Considering Google has teams designing custom PCBs and even ICs, there's a non-insignificant amount of Google devs who could easily circumvent this entire system.

2 comments

The purpose of ascertaining device identity is to prevent someone who can't obtain legitimate Google issued hardware from using stolen user credentials. If you're already a Google employee you can just ask for more trusted hardware, so there would be little point in breaking that part of the security model.
Well, there was recently a case where one of the developers for Google's custom LIDAR hardware stole the plans and gave them to Uber.

And people argued he had no option to hide it.

As I mentioned there, too, it's trivial to break that security if you have the knowledge to design and reverse custom ICs, and you could just steal the laptop of someone else, clone their trusted hardware system, and ensure their laptop is back in place.

Then later use that account to download the data to be sent to Uber.

I mean, for many cases of corporate espionage this is easily doable — it's just fancy DRM, after all. Not by the average dev, but for people who design this hardware or similar hardware in the first place, definitely.

Google's model requires two factor user auth, and trusted hardware.

Even someone with serious hardware-foo would only be able to maybe break the trusted hardware bit (by cloning one device id to another, or emulating a device). They couldn't get round the two factor authentication bit.

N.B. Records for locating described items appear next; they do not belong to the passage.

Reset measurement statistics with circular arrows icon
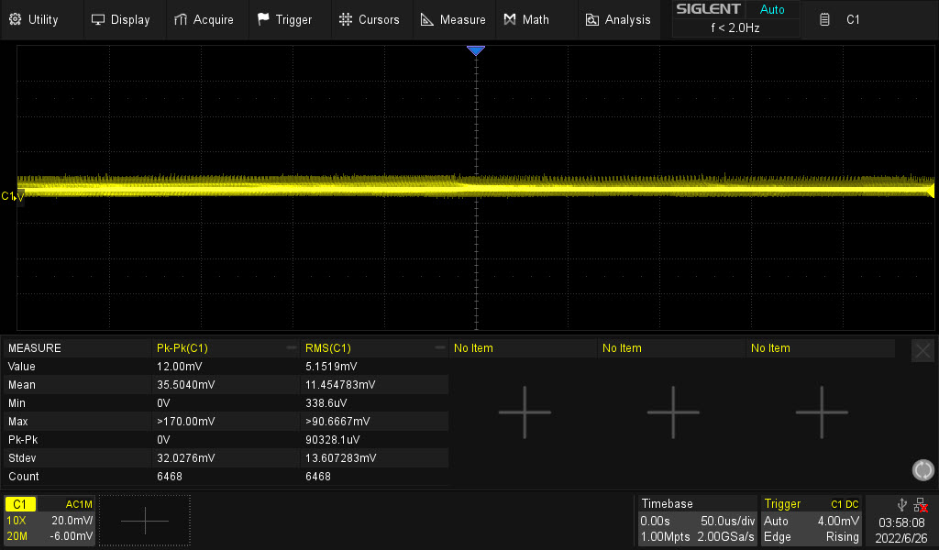Screen dimensions: 939x550 pyautogui.click(x=922, y=470)
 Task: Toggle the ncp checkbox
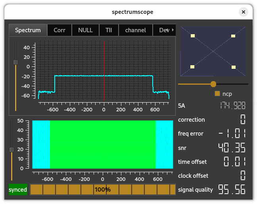click(217, 94)
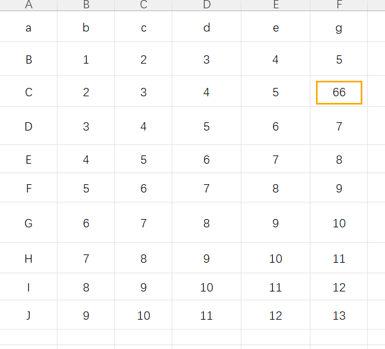Screen dimensions: 385x349
Task: Select the cell with value 13
Action: tap(339, 315)
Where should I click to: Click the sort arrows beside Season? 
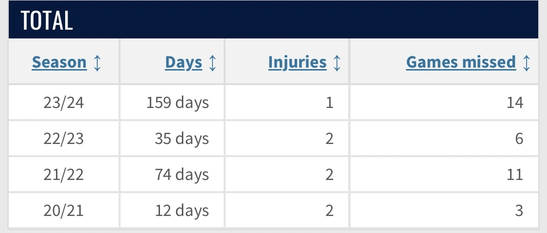pyautogui.click(x=97, y=63)
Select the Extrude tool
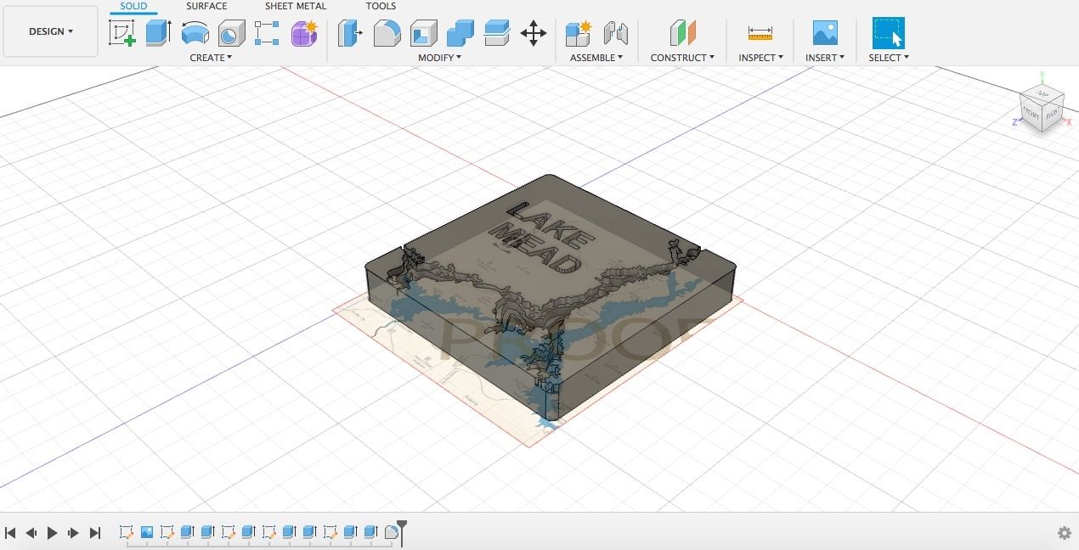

I'd say it's still a pretty watertight model.

Like many things, I'm sure you can make a case for exceptions or whitelists --although granted they likely monitor and or shunt traffic to less trusted vlans or something?
The ultimate BeyondCorp setup has no vlans. All networking kit is considered untrusted (and can be the public internet). All traffic is end to end encrypted between the employees device and the specific server they want to communicate with via HTTPS.

Obviously, getting entirely to that model is a lot of work, mostly for services which don't use HTTPS (network shares, ftp, smtp, ssh, enterprise java apps, etc.)